In May 2020, during the COVID-19 pandemic, Harvey called for Premier Mark McGowan to relax Western Australia's border restrictions with the rest of the country. At that point, Western Australia was almost virus free with only a few restrictions in place, one of which was the strict border controls. She proposed that Western Australia first open up to South Australia and the Northern Territory, which McGowan said would be unconstitutional as it would be discriminating between states/territories. Harvey's comments were heavily criticised, and a poll published by The West Australian showed that nine in ten Western Australians supported the government border.

On 11 June, The West Australian published an opinion poll by Painted Dog Research which gave Harvey's approval rating as 19% and disapproval rating as 37%, compared to Premier McGowan's approval rating of 87%. On 8 September, The West Australian published an opinion poll by Painted Dog Research which gave Harvey's approval rating at 10%, behind Premier McGowan's approval rating of 91%. Utting Research released an opinion poll on 1 October which gave Harvey's previously safe seat of Scarborough a two-party-preferred vote of 66–34 in favour of the Labor Party.

==Leadership vote==
On 22 November 2020, Harvey announced her resignation as leader of the Liberal Party and leader of the opposition.
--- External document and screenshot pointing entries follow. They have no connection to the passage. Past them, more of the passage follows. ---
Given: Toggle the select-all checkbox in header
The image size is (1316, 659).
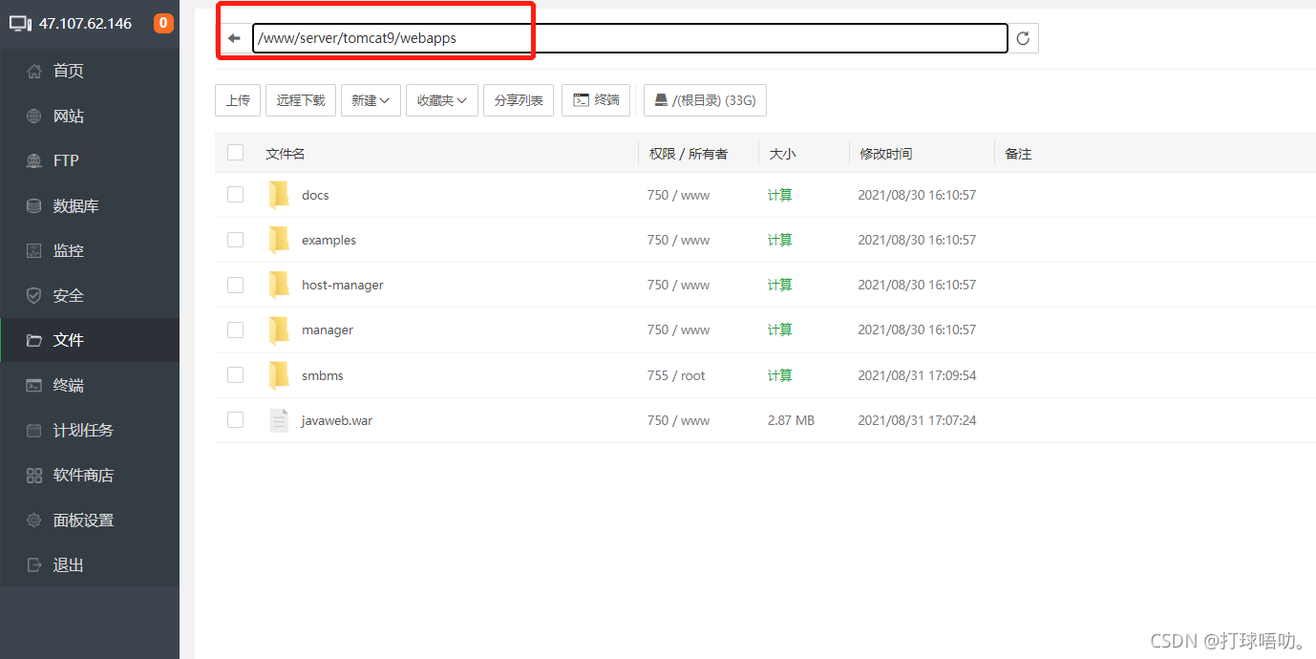Looking at the screenshot, I should click(235, 153).
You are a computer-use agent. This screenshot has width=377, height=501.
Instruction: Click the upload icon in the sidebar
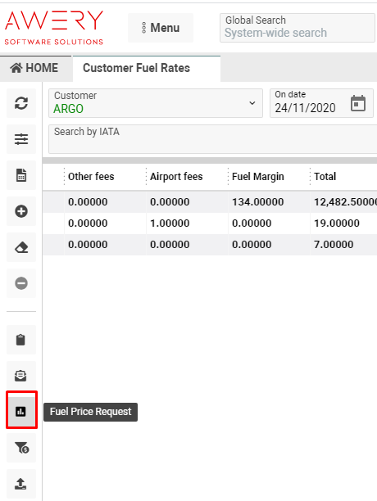[21, 484]
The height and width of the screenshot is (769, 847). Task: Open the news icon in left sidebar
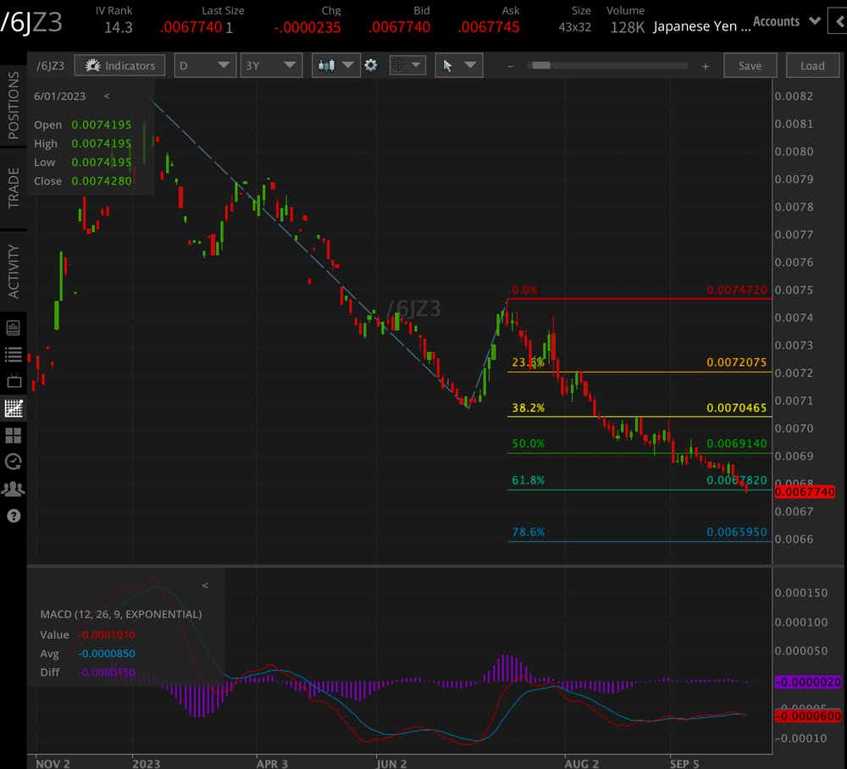point(13,328)
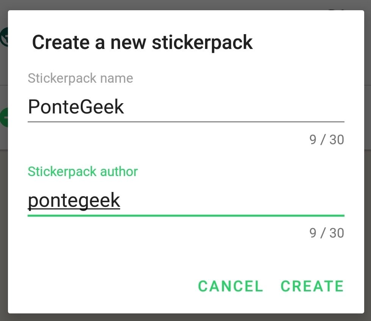Tap the dimmed background strip below the dialog
This screenshot has height=321, width=371.
click(x=186, y=318)
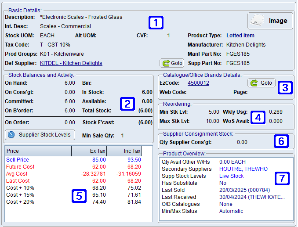Click numbered marker 2 in Stock Balances
298x227 pixels.
(127, 104)
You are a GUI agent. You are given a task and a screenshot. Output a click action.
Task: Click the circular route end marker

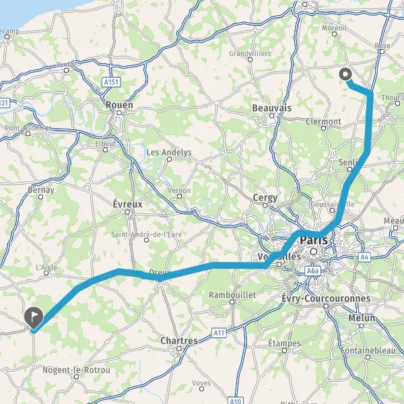point(345,75)
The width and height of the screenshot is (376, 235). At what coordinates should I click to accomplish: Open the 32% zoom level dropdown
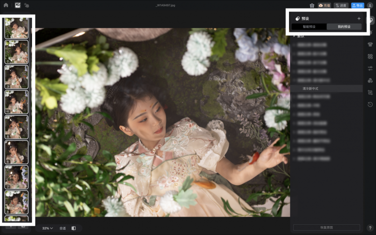[47, 228]
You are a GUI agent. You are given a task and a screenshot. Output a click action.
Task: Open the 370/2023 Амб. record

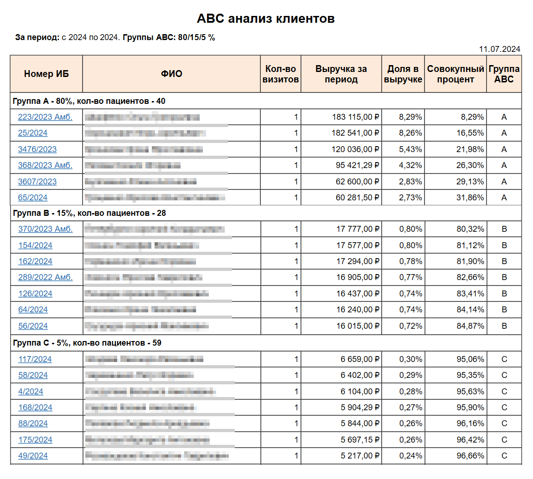[x=45, y=229]
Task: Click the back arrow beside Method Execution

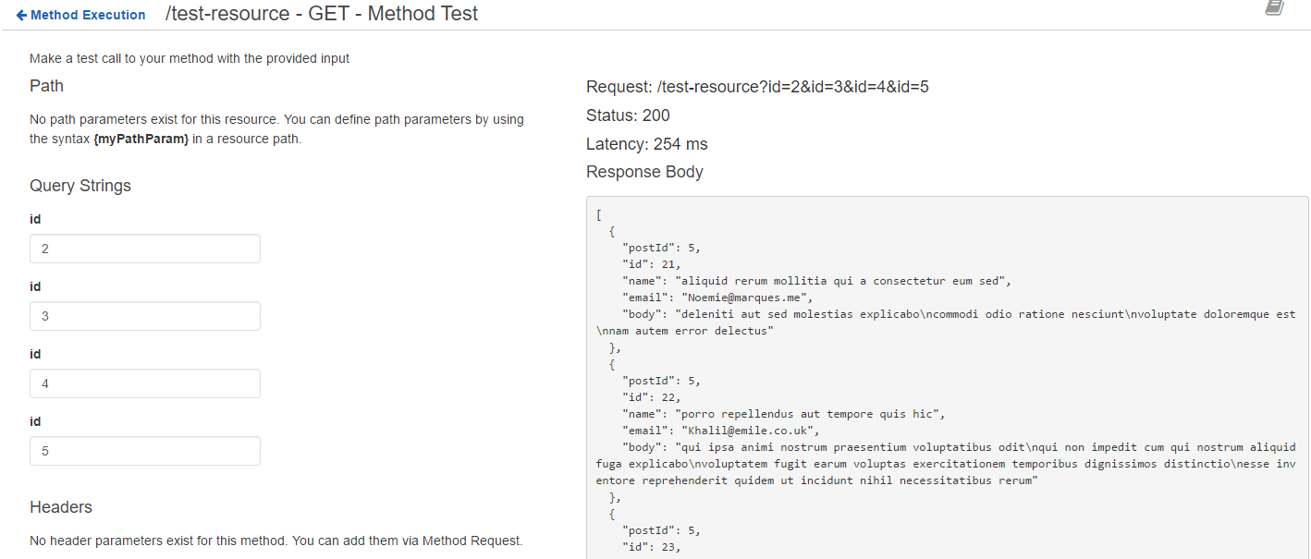Action: coord(21,15)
Dean Nalder and Zak Kirkup both stated their intention to nominate for the party's leadership. David Honey stated he would not nominate himself. Deputy leader Bill Marmion also resigned that day. A special partyroom meeting was called for 24 November for the voting to happen.

Nalder was a 54-year old MP who had been in the Legislative Assembly since 2013, first for the seat of Alfred Cove and later for the seat of Bateman. He had been the minister for transport, minister for finance and minister for agriculture and food in the Barnett Government. Kirkup was a 33-year MP who had been in the Legislative Assembly since 2017, representing the marginal seat of Dawesville, which he won in 2017 by a margin of 0.9%.

Ahead of the vote, Kirkup was favoured as he had the support of key powerbrokers Peter Collier and Nick Goiran, who helped him gain at least 12 votes. Nalder held support from the business community. The West Australian newspaper reported on 24 November that Kirkup had the support of Harvey, Marmion, Collier, Steve Thomas, Libby Mettam, Goiran, Peter Katsambanis, Jim Chown, Tony Krsticevic, Tjorn Sibma and Michael Mischin; Nalder had the support of Kyran O'Donnell, John McGrath, Sean L'Estrange, Simon O'Brien, Nahan, Honey and Ken Baston; and Alyssa Hayden and Donna Faragher were undecided.

At 9:00 am on 24 November, Nalder withdrew his nomination after it became apparent that he would not win. Kirkup won the leadership later that day unopposed. Mettam won the deputy leadership unopposed as well. At 33 years of age, Kirkup became the youngest person to lead the Liberal Party in Western Australia, and the second youngest person to ever be the leader of the opposition in Western Australia.

==Aftermath==
On 1 December 2020, Nalder announced he would retire and not contest the 2021 state election. In his statement, he criticised the factional forces within the Liberal Party, who backed Kirkup over himself. He said that he could never become leader in the future as he did not have the backing of Collier and Goiran. Days later, he quit his shadow cabinet roles, including shadow treasurer. It was revealed in August 2021 that Collier and Goiran were using a group called "The Clan" to influence the election.

At the 2021 state election on 13 March, the Liberal Party was left with just two seats in the Legislative Assembly. Kirkup's seat of Dawesville, Nalder's seat of Bateman, and Harvey's seat of Scarborough were won by the Labor Party. A leadership vote occurred after that election to determine who should succeed Kirkup as leader, which Honey won.